An oddity in some linear equations Okay, so I've started Algebra I this year, and i've always had a love for math. And at one point in the course we were presented with an equation similar to this one:
$5x + 3 = 8x + 3$
And so I solved it like such: $5x + 3 = 8x + 3$
$5x + 3 - 3 = 8x + 3 -3$
$5x = 8x$
$5x - 5x = 8x - 5x$
$0 = 3x$
$\frac{0}{3} = \frac{3x}{3}$
$0 = x$
However, I also noticed that it seems perfectly valid to divide both sides by x instead of subtracting 5x, which results in 5 = 8, and therefore no solution. I'm a little confused about that. Can someone clarify what exactly is happening here?
 A: $x$ is equal to zero.  It's true that, at the outset, you don't happen to know that $x$ is equal to zero, but what you know isn't relevant.  What's relevant is what $x$  actually is.  Because $x$ is zero, you can't divide by it.
It's a good policy not to divide by things that might be zero, because then you might be doing something invalid, and that will lead to wrong conclusions.  Sometimes those conclusions will be obviously wrong, like $5=8$.  Other times, they'll be non-obviously wrong, which is even worse, because you'll fool yourself into believing false things.
A: Any time you have an equation where both sides have a common factor, like this:
$$ab = ac$$
there will be two possible ways in which the equation could be satisfied: either


*

*$a = 0$, in which case the values of $b$ and $c$ don't matter, or 

*$b = c$, in which case the value of $a$ doesn't matter.
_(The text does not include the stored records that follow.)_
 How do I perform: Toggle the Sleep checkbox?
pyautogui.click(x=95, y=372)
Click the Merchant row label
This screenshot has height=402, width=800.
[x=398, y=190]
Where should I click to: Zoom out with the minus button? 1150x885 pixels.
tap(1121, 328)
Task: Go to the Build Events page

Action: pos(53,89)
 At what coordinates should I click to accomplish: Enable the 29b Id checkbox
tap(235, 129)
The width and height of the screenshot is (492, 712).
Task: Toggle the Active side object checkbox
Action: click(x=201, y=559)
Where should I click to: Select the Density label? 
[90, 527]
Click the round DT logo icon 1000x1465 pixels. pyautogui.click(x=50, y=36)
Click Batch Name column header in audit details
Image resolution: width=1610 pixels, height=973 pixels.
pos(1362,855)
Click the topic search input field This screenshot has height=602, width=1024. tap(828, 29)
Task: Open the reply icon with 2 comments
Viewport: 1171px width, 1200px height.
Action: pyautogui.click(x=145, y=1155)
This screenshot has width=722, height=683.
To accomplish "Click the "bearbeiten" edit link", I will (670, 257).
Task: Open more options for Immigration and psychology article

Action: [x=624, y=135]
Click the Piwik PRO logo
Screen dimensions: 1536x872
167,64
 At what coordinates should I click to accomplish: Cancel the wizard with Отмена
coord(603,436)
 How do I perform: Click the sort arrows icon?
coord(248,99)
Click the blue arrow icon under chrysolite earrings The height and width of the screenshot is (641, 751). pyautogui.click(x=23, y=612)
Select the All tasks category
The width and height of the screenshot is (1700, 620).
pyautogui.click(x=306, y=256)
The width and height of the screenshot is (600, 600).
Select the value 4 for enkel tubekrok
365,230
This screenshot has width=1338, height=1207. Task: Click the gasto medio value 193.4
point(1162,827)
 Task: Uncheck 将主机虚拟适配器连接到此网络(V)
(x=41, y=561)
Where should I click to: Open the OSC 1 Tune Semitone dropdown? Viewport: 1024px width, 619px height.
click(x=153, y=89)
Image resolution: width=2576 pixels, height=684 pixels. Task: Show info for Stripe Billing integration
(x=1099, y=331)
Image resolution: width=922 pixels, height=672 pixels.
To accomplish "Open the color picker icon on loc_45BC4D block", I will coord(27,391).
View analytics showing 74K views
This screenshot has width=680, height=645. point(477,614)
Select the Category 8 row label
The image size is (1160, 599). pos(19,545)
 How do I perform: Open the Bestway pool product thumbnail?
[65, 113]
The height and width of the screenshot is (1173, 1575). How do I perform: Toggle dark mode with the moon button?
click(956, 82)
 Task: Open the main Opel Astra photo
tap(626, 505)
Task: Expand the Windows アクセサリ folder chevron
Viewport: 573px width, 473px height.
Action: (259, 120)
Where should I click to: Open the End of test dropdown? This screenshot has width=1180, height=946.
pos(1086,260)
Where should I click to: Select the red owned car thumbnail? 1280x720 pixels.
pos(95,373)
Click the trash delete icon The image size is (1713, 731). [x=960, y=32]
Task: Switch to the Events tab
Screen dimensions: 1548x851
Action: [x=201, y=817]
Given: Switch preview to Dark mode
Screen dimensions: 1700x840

(Of course, it's also perfectly possible that both of those could be true at the same time.)
Note that $a$, $b$ and $c$ here could be any expressions; in your case, $a = x$, $b = 5$ and $c = 8$, but you could just as well have, say, $a = (x + 1)$, $b = \sqrt{2}$ and $c = (3x^2 - 2x + 7)$.
Another, more general way of looking at such equations is to rewrite them equivalently as:
$$ab - ac = 0$$
where all the non-zero terms are on the same side of the equals sign, and then factoring it into a product:
$$a(b - c) = 0$$
Now, remember that the product of two (or more) numbers is zero if and only if at least one of the numbers is zero.  So in this case, the only way $a(b-c)$ can equal $0$ is if either $a=0$ or $(b-c)=0$, which in turn is true if and only if $b=c$.
A: The answer is already in the comments, but I'll try explain it a bit more verbosely. If you solve an equation, what you're actually doing is writing a proof that the equation is logically equivalent to some statement $x = ...$, where the dots stand for some number. You do that by writing down a series of equivalent statements, one below the other. In your case, you start out with $$
  5x + 3 = 8x + 3
$$
Then you subtract $3$ from both sides. You may do that, because two numbers are equal exactly if those numbers minus 3 are equal. So the statement $$
  5x = 8x
$$
is logically equivalent to the equation you started with. Now you divide by $x$. Are you allowed to do that? Is it true that two numbers are equal exactly if they're equal if divided by the same divisor? Turns out they are, except if the divisor is zero. In that case, the division isn't allowed, and so the statement you get - even if it formally looks valid - has no more logical connection to the original equation. In particular, the original equation may have a solution, but the statement you get after the division may be simply untrue. So, by dividing by $x$, you implicitly assume that $x\neq 0$! Everything that follows will be depend on that assumption. In your case, you do the division and end up with $$
  5 = 8 \text{,}
$$
an obvious contradiction. But that statement is only equivalent to the original equation if $x \neq 0$ - after all, we had to assume that to get this far. So we now know that, indeed, $x$ has to be zero for the equation to hold, since assuming that it isn't zero got us into trouble. We don't yet know if it actually will hold for $x=0$, thought, so the last step is to set $x=0$ in the original equation, and verify that it checks out.
A: Contrary to popular belief, it is actually possible to "divide" by something that could be $0$ and get meaningful answers, but doing so requires that you be very, very careful. So careful, in fact, that it isn't worth it and you should just analyze what happens in the cases when $x=0$ and when $x\neq0$ (Incidentally, if you can avoid dividing by something that you don't know is not $0$, it's worth making sure there isn't something else you could do to figure out $x$). 
Nevertheless, if you want to feel badass and divide by things that could be $0$, what you need to do is understand well how fractions work.
What is a fraction? A fraction is an expression of the form $\dfrac ba$ where $b$ and $a$ are numbers. We say that a fraction $\dfrac ba$ stands for a number if when you multiply that number by $a$, you get $b$. There are three types of fractions:


*

*$\dfrac00$ which can stand for any number $a$ since $0a=0$ for all numbers $a$. We say that $\dfrac00$ is an "indeterminate" expression.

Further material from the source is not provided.